[DATASET RECORDS]

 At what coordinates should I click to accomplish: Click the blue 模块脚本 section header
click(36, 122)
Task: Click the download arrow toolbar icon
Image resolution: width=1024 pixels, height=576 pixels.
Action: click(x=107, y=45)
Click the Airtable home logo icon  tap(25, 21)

[/DATASET RECORDS]
[DATASET RECORDS]

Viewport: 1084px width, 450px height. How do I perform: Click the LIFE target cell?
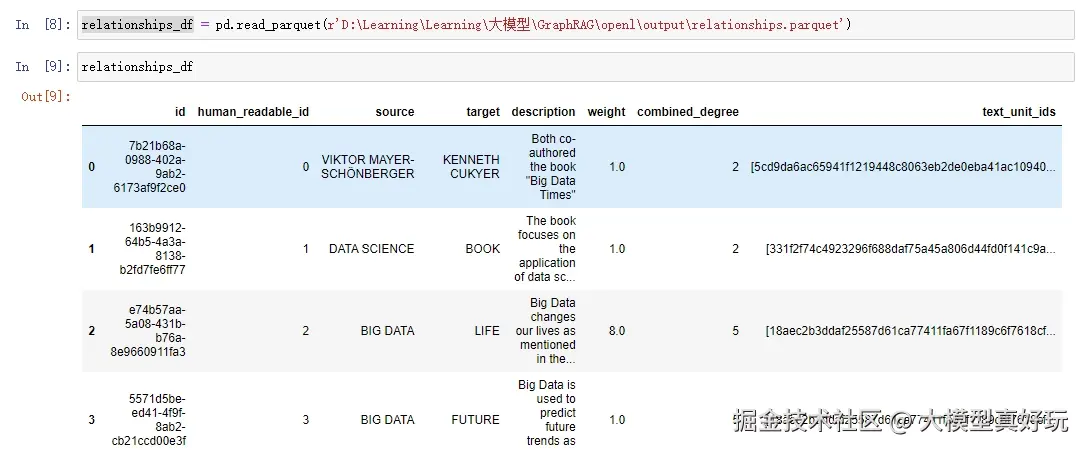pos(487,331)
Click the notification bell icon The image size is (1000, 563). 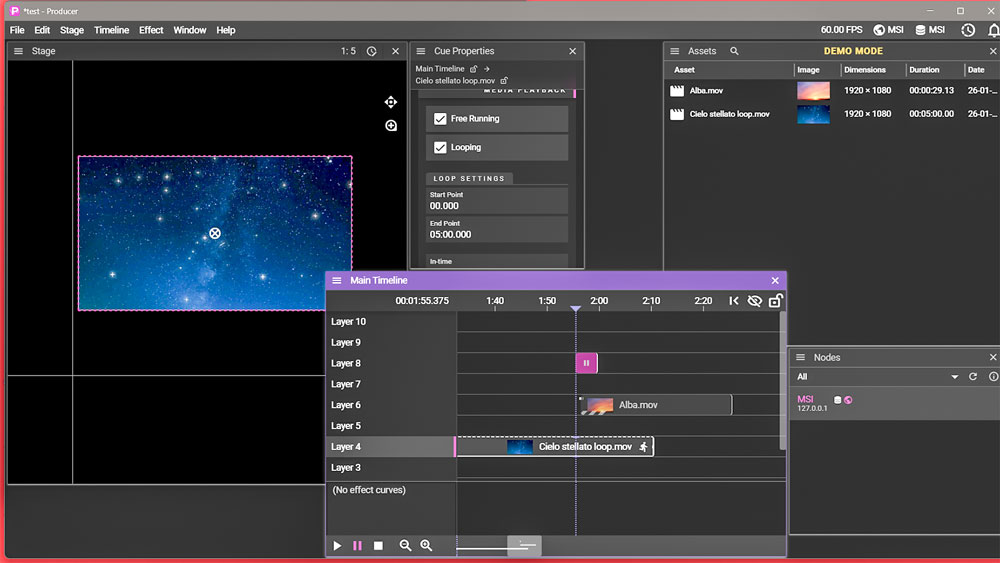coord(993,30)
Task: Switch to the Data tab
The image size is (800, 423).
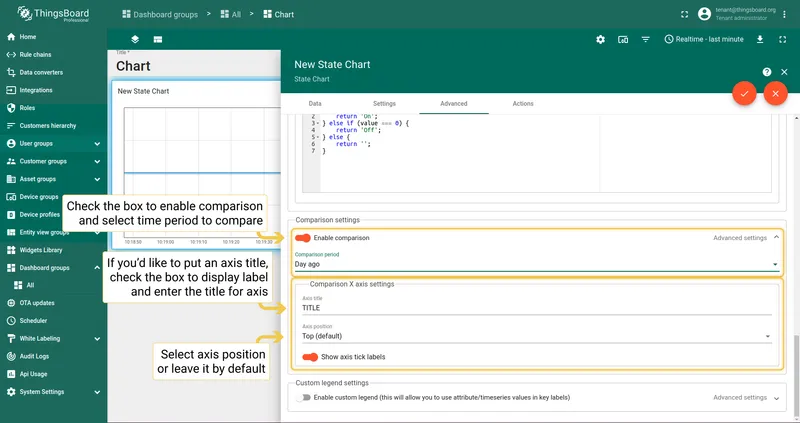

[/DATASET RECORDS]

**ASSIGNMENT**
What lines in the entries above include the string "Task"? Return each one.

**OUTPUT**
Task: Click the download arrow toolbar icon
Task: Switch to the Data tab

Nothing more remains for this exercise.